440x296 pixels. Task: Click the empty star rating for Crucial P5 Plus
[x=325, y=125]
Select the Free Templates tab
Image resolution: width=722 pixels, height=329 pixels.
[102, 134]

☆ ☆ ☆ ☆ ☆

* **Required work**: Restate the material word for word.

* **Response area**:
440x296 pixels. Task: Click the empty star rating for Crucial P5 Plus
[x=325, y=125]
Select the Free Templates tab
Image resolution: width=722 pixels, height=329 pixels.
[102, 134]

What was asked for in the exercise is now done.